I quickly discarded this assumption when I encountered queries that didn’t fit to it. In the end, I settled on ‘joins as a reduce/fold over tables’ as detailed in the linked post above. However, I was still left with the lingering thought that joins have something to do with foreign keys since all the queries I had come across at that point always involved both. As such, I had to dig deeper. This article therefore is a deep-dive for SQL beginners (and even those at the intermediate-level) on how joins and foreign keys fit into SQL. Spoiler alert, joins are not interlinked in any way with foreign keys; joins are basically row-level filters and in fact, any query written using joins can be rewritten without them (with a little help from cross products). On the other hand, foreign keys (as an abstraction) are nothing more than constraints that ensure the value in a given column is a primary key, (or unique) in some other table.

I’ll be using an example database in Postgres to demonstrate cross-products and build back to a clearer understanding of joins.

Okay, let’s go. Suppose we are building a database for a charity group which wants to keep track of all the volunteers who’ve joined and all the activities they undertake. We’ll keep things simple and introduce other aspects as we go on. Activities within the charity can be broken down into what needs to be done and where it should be done. Multiple activities can take place in the same location so we’ll have to separate the two. The ‘what’ is captured by the task table and the ‘where’ is captured by the venue table. Again there’s probably more attributes that we need to capture but this will do for now:

create table if not exists venue(
    venue_id serial primary key,
    place varchar(50)
);

create table if not exists task(
    task_id serial primary key,
    venue_id integer references venue(venue_id),
    date date default now(),
    details text
);

And a couple of values to use for queries:

insert into venue(place)
values
    ('St John''s Church'),
    ('Apollo Orphanage'),
    ('Red Cross Center'),
    ('Rio Nursing Home'),
    ('Southfield Correctional Center');

insert into task(venue_id, details)
values
    (2, 'Donate clothes, play with children'),
    (2, 'Teach music lessons'),
    (1, 'Clean compound'),
    (1, 'Sing christmas carols'),
    (3, 'Blood donation drive'),
    (4, 'Cook food');

Now a typical query is for generating the list of all tasks that potential volunteers might want to sign up for.

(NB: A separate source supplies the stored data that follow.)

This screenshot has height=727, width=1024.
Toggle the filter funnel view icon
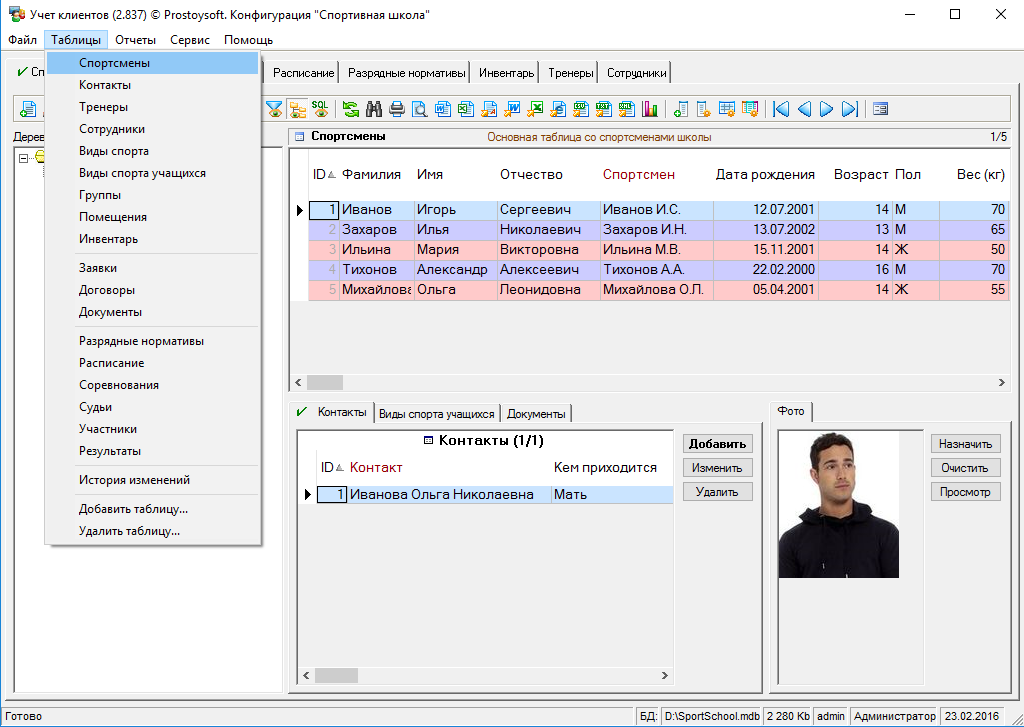click(274, 109)
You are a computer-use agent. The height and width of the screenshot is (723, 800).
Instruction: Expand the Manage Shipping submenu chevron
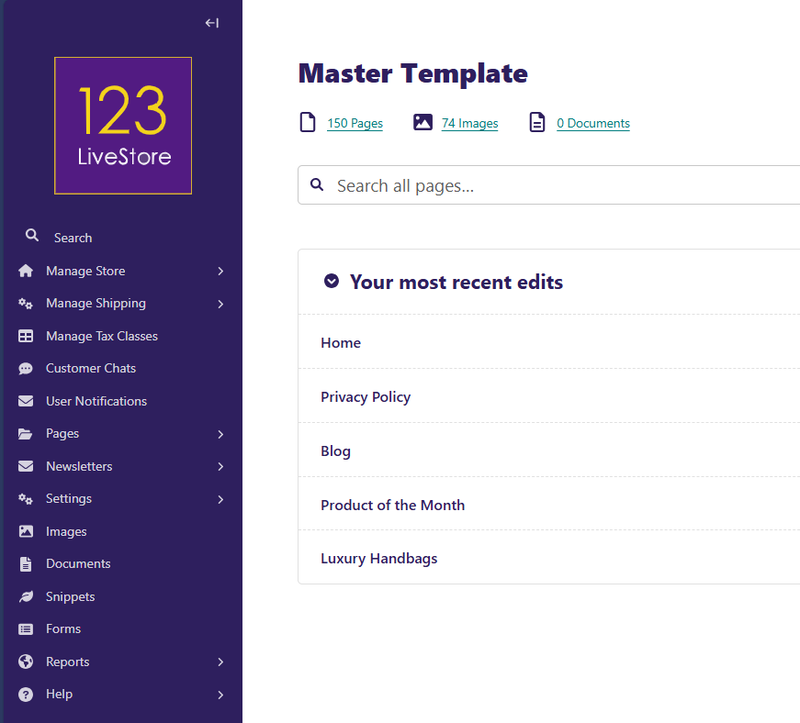tap(220, 304)

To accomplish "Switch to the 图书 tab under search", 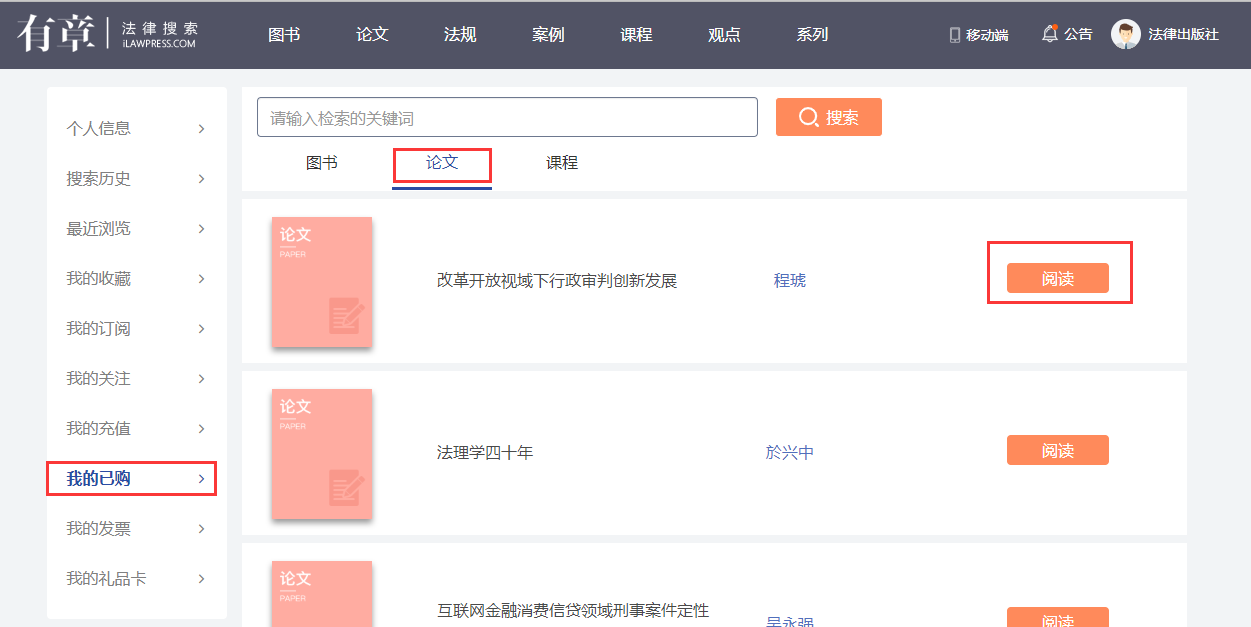I will pos(321,163).
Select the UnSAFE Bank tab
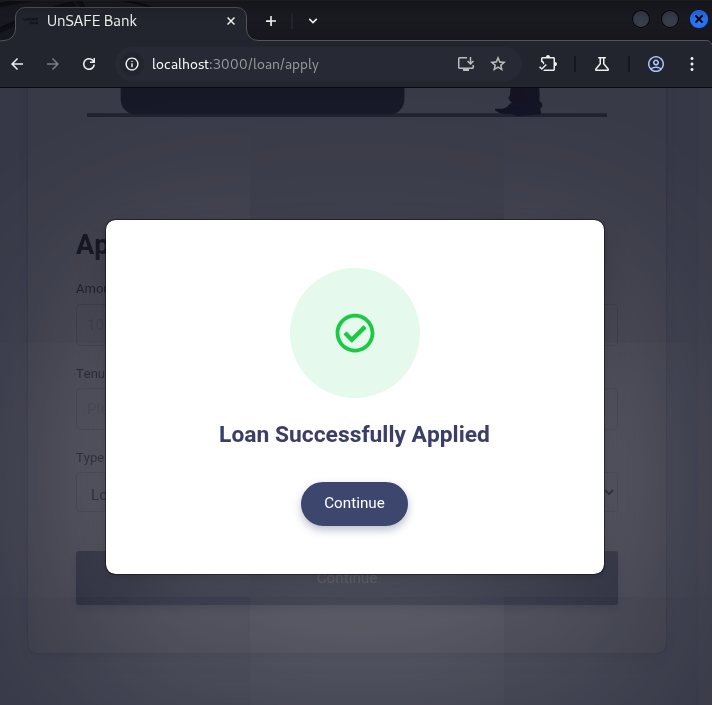 click(120, 21)
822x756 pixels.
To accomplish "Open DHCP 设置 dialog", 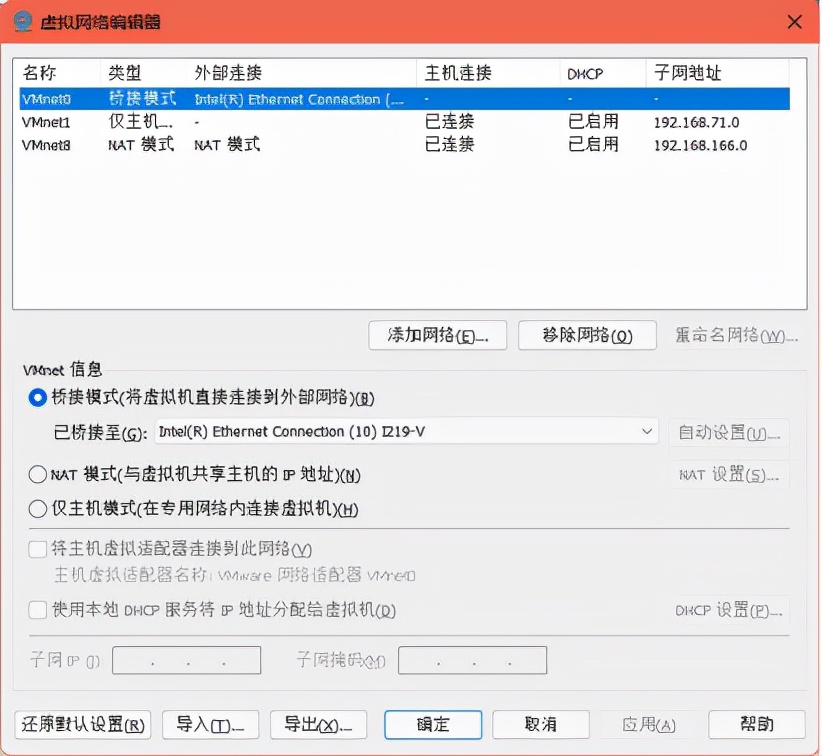I will click(x=732, y=612).
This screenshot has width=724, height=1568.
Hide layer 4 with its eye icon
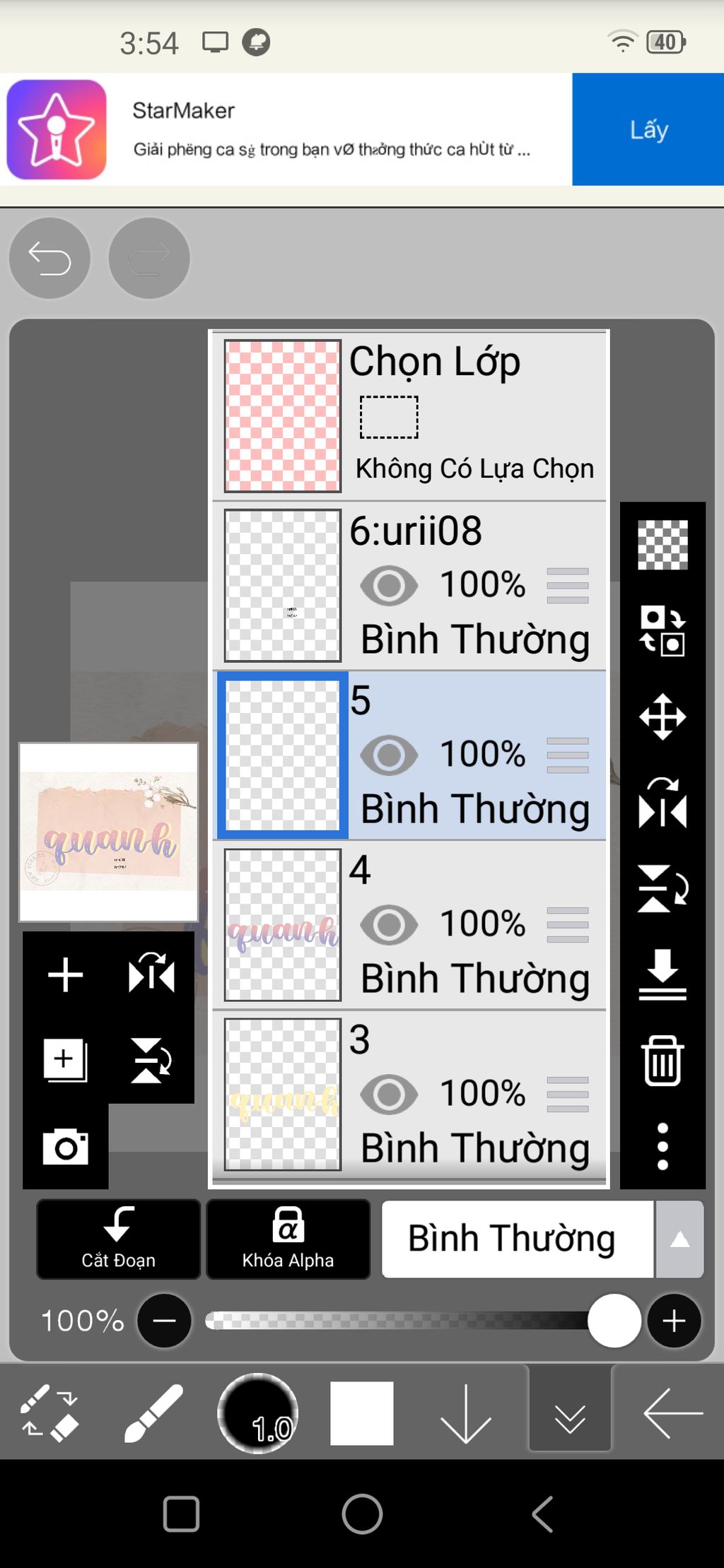click(x=389, y=924)
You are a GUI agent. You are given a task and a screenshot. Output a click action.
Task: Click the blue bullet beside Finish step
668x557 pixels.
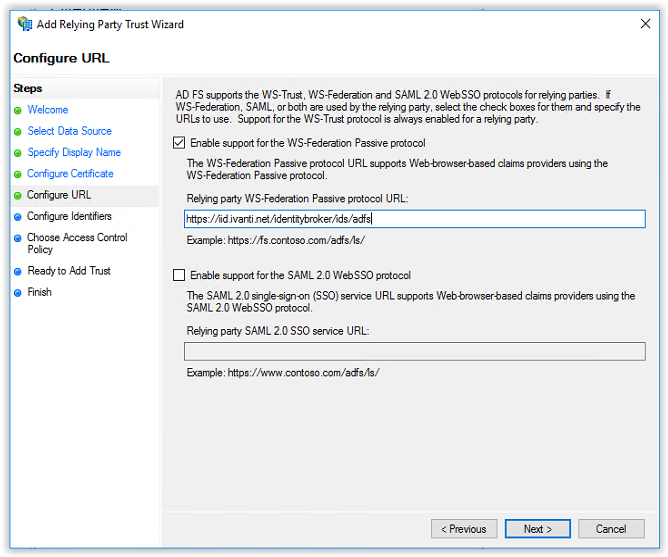click(17, 293)
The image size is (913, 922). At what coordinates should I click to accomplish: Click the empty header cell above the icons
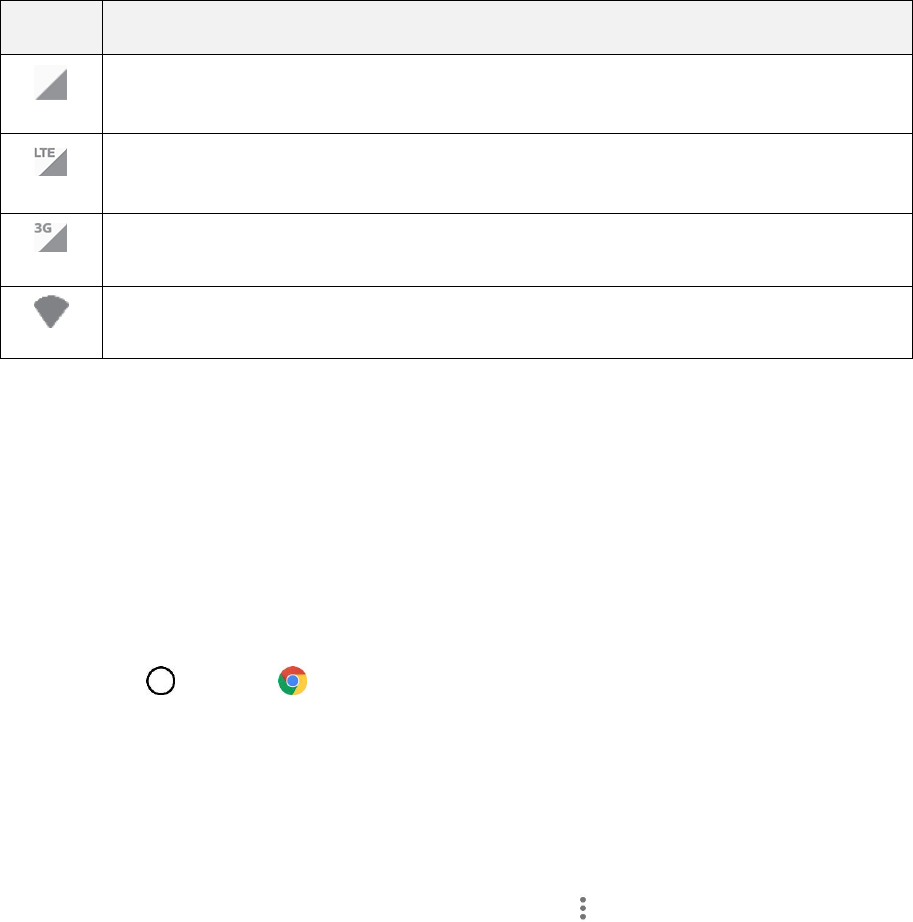click(x=51, y=27)
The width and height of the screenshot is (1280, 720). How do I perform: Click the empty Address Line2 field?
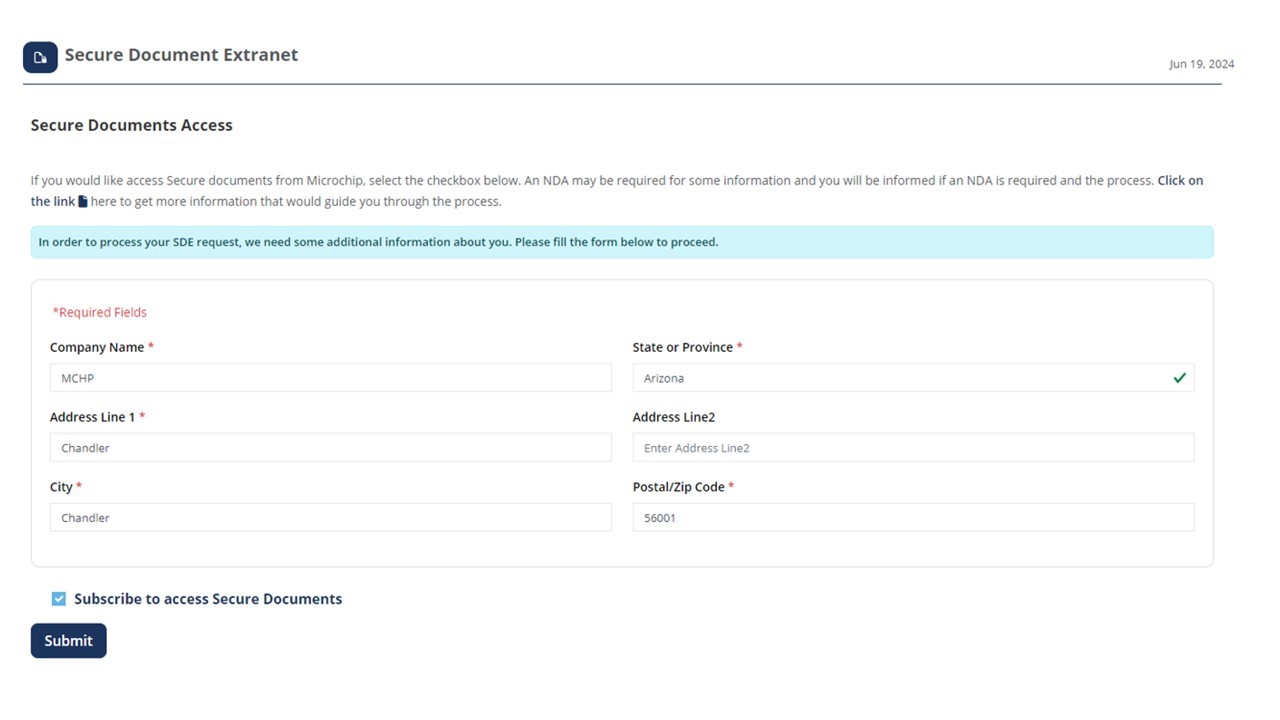tap(913, 447)

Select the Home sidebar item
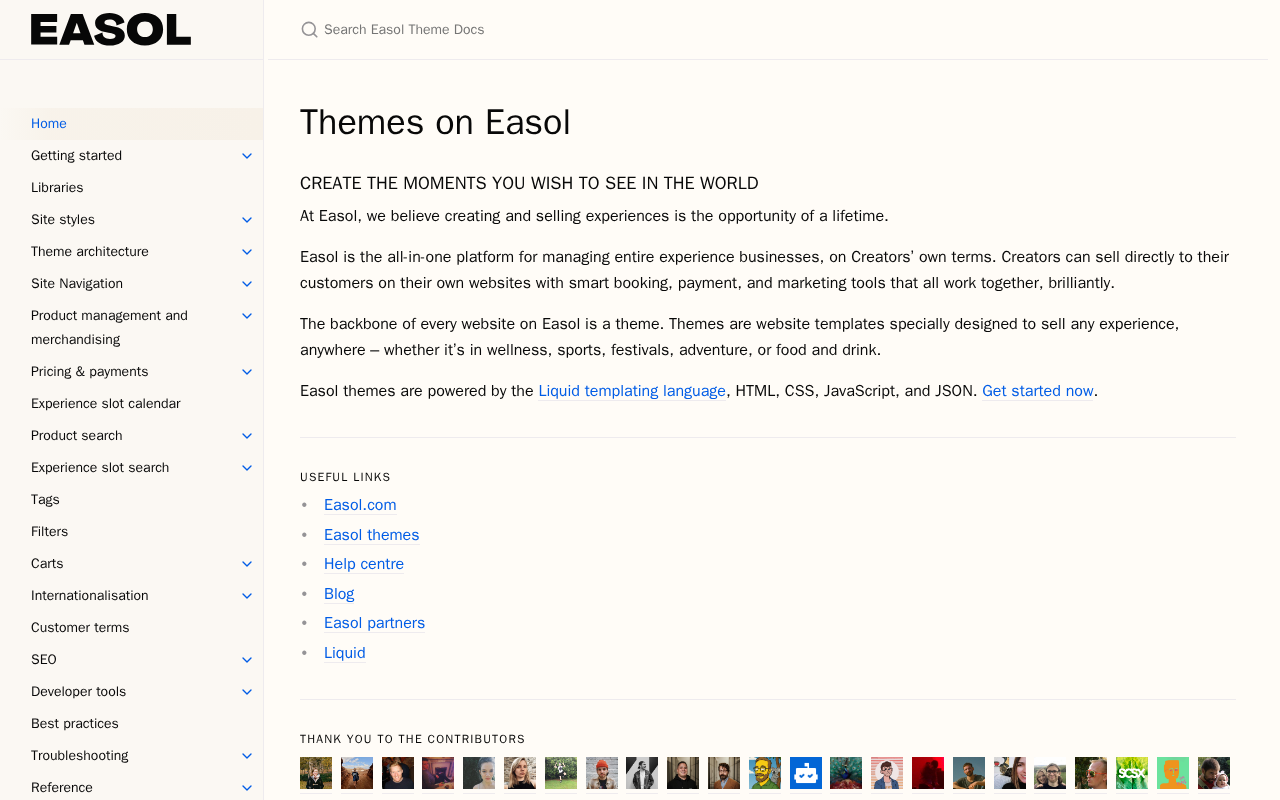(49, 124)

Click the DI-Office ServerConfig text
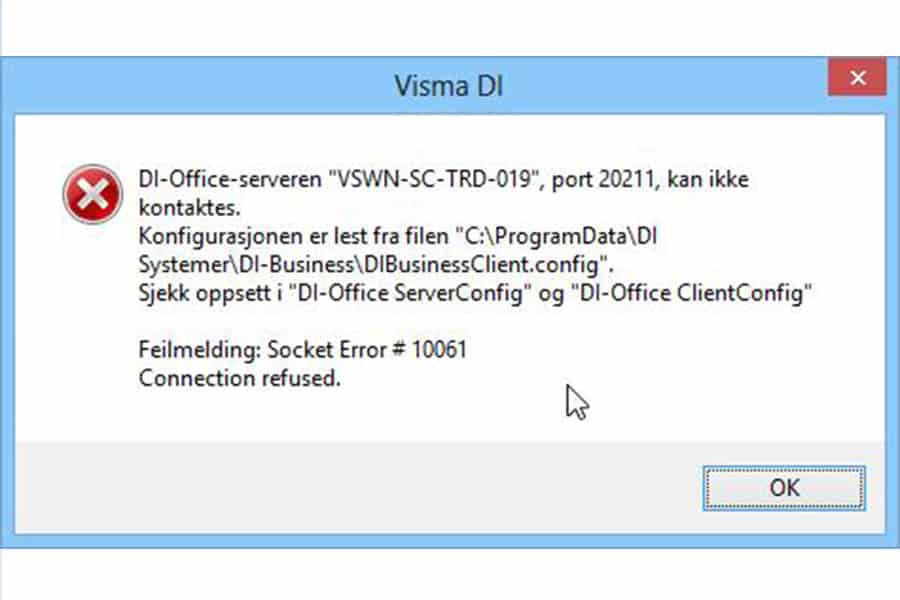tap(410, 293)
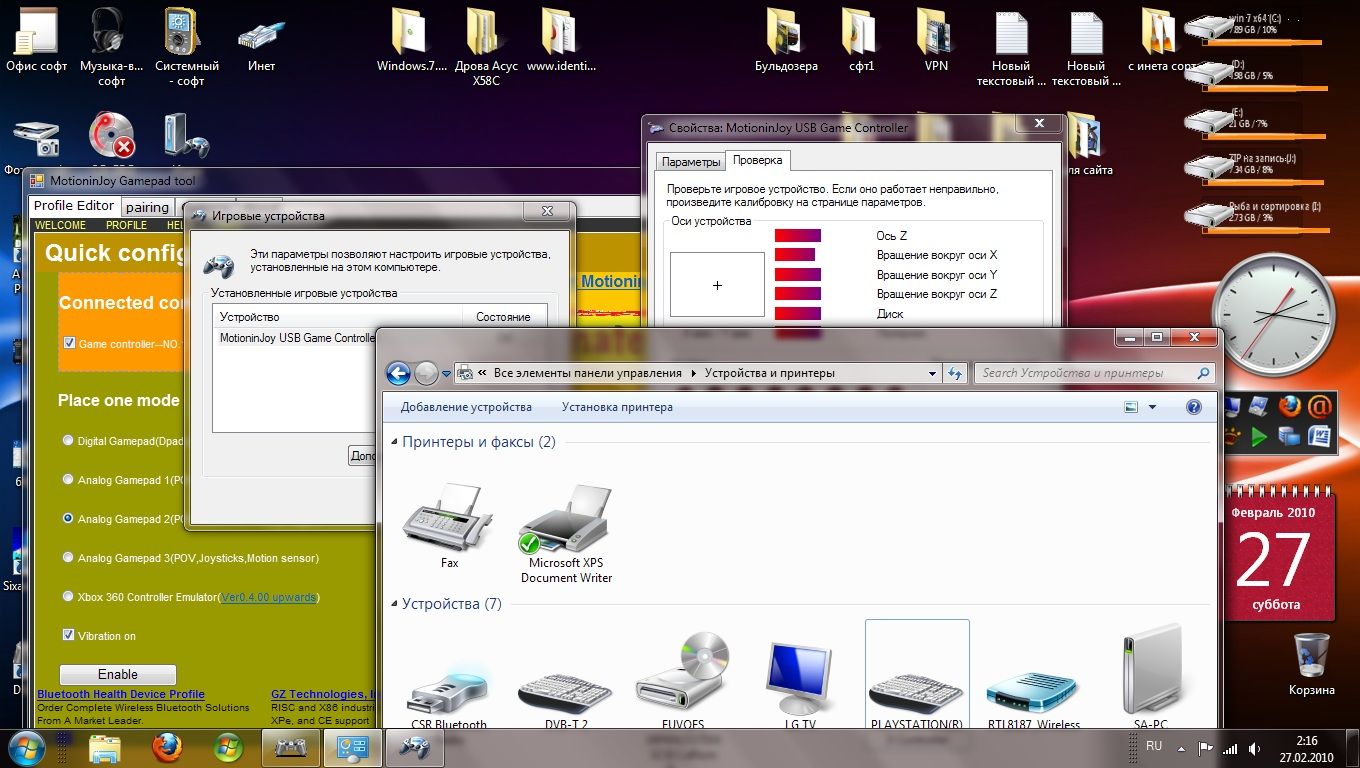Click the Search Устройства и принтеры field
Viewport: 1360px width, 768px height.
1084,373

Being a synthetic key, the venue id is meaningless to humans so we’ll have to retrieve the related location name. We can’t use joins yet (until we see how they fit in); we’ll have to use the cross-product. And if you’re unfamilar with what cross-products are exactly, we’ll get to it soon enough.

To get the cross product of two or more tables, we simply list the tables in the from clause separating each name with a comma: we can think of the comma as the cross-product operator:

select *
from task, venue;

If you run the query above, you’ll get an error since both task and venue have a venue_id column hence the query is ambiguous. Just like joins, when it comes to cross-products, it’s best to specify the exact columns from which tables that we require in order to avoid such errors:

select details, date, place
from task, venue;

However, this query returns 30 rows when we only expect 6 (as we have 6 tasks). We even get rows for the ‘Southfield Correctional Center’ which shouldn’t be in the result set since no task is allocated there. This is because, given SQL’s roots in set theory, the cross-product is similar (if not equivalent) to the cartesian product of two sets: given two tables T1 and T2, take a row in T1, pair it one by one with all the rows in T2 and repeat for this procedure for the rest of the rows in T1 resulting in a mega-table. Think of it as a for-loop within a for-loop. In majority of cases, we don’t need all the rows that a cross-product returns; on running the following query, we can see which specific rows we require from the cross-product:

select t.venue_id, v.venue_id, details, date, place
from task t, venue v;

Therefore, to get only the relevant rows where the task is paired up with its appropriate location, we use the where clause to filter the rest out:

select details, date, place
from task t, venue v
where t.venue_id = v.venue_id;

And this is pretty much how ‘joins’ (specifically the inner join) can be carried out without using a join statement, by using cross-product and row-level filters!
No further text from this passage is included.